Tag Archives: Exhibitions

Dialogue in the Dark

23 Sep

As an exhibition developer, I’ve often been asked which has been one of my favorite exhibitions. Few exhibitions have left such a lasting impression on me as the one I couldn’t see.

I didn’t see “Dialogue in the Dark” on a late summer’s day in 1997. As I entered the exhibition boat docked at the Amsterdam harbor, I was thrown from bright sunshine into complete darkness. A voice out of the black introduced its owner: “I am blind and today I am your guide to my world”.

Amidst nervous giggling, stumbling about and bumping against each other, our guide proceeded to lead us through a world devoid of visual stimuli. Disorientation does not begin to describe this unique experience of suddenly being robbed of your major sensory organ. The silly giggling soon gave way to feelings of dizziness, light nausea and wholehearted fascination. We were taken down corridors and into different rooms, asked to touch and identify different objects, to describe the space we were in, and how the objects in it were placed, relative to one another. Things I touched did not make sense at first, as my brain struggled with the unfamiliar task of having to piece together discrete touch sensations, felt consecutively, in order to identify the whole: something our brain normally takes in at a single glance.

We were led into a busy street, where the noise of cars whooshing by, of bicycle bells ringing and car horns honking left me feeling insecure and apprehensive. Would the noises have sounded as threatening and as loud if I could see? There were other sounds I couldn’t easily place without clues from our guide. I realized then how much sight contributes to how and what we hear. Another strange sensation was how often I was mistaken in locating the direction sounds were coming from. During our stroll in the park (birds chirping, dogs playfully barking in the distance) I could have sworn that the sound of water clattering onto marble stones came from my left. I was dead wrong. But what personally surprised me the most was the smell illusions I was having while immersed in this world of darkness. I smelt car exhaust in the busy street; I smelt flowers in the park; I smelt the distinct odor of fresh water clattering to the ground… It was as if my senses were ganging up to compensate for the one I had left behind, with no regard for a reality check.

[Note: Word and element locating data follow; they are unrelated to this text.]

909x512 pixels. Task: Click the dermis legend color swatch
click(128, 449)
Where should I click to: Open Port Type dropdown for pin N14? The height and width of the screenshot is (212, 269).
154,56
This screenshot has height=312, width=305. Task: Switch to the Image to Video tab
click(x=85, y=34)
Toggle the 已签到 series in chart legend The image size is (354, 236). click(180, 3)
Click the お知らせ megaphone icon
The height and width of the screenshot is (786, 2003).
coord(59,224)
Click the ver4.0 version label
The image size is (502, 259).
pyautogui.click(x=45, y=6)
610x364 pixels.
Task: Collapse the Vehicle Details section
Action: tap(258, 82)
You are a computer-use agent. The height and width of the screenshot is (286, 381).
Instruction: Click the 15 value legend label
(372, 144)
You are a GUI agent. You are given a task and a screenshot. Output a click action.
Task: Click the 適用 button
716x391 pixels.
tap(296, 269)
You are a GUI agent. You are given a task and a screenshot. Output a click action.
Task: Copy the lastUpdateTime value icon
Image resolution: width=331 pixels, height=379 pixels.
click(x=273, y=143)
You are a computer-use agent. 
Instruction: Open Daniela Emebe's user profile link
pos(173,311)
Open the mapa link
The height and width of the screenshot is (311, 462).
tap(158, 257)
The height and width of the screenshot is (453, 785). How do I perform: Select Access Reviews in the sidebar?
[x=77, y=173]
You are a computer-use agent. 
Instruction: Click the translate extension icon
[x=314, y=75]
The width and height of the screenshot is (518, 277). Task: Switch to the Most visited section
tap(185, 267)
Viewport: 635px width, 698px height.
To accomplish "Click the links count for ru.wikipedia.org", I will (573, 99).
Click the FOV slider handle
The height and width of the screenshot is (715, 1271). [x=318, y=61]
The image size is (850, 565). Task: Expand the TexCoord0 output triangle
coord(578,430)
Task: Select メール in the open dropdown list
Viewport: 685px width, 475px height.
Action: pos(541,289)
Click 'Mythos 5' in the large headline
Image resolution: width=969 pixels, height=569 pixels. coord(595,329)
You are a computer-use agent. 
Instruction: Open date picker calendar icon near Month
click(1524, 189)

Towards the end of this tour, all of us were exhausted and in dire need of a drink. Our guide thankfully brought us to a bar (pitch black, of course), where we had to fumble for our wallets and the right coins to pay for our drinks, let alone make sure our fingers didn’t mislead us in counting back the change – for those who only had paper bills. On our way out, we were invited to write a text on a Braille typewriter and take it home, as a memento of this extraordinary exploration of life without light.

Dialogue in the Dark is still successfully touring the world. I highly recommend it.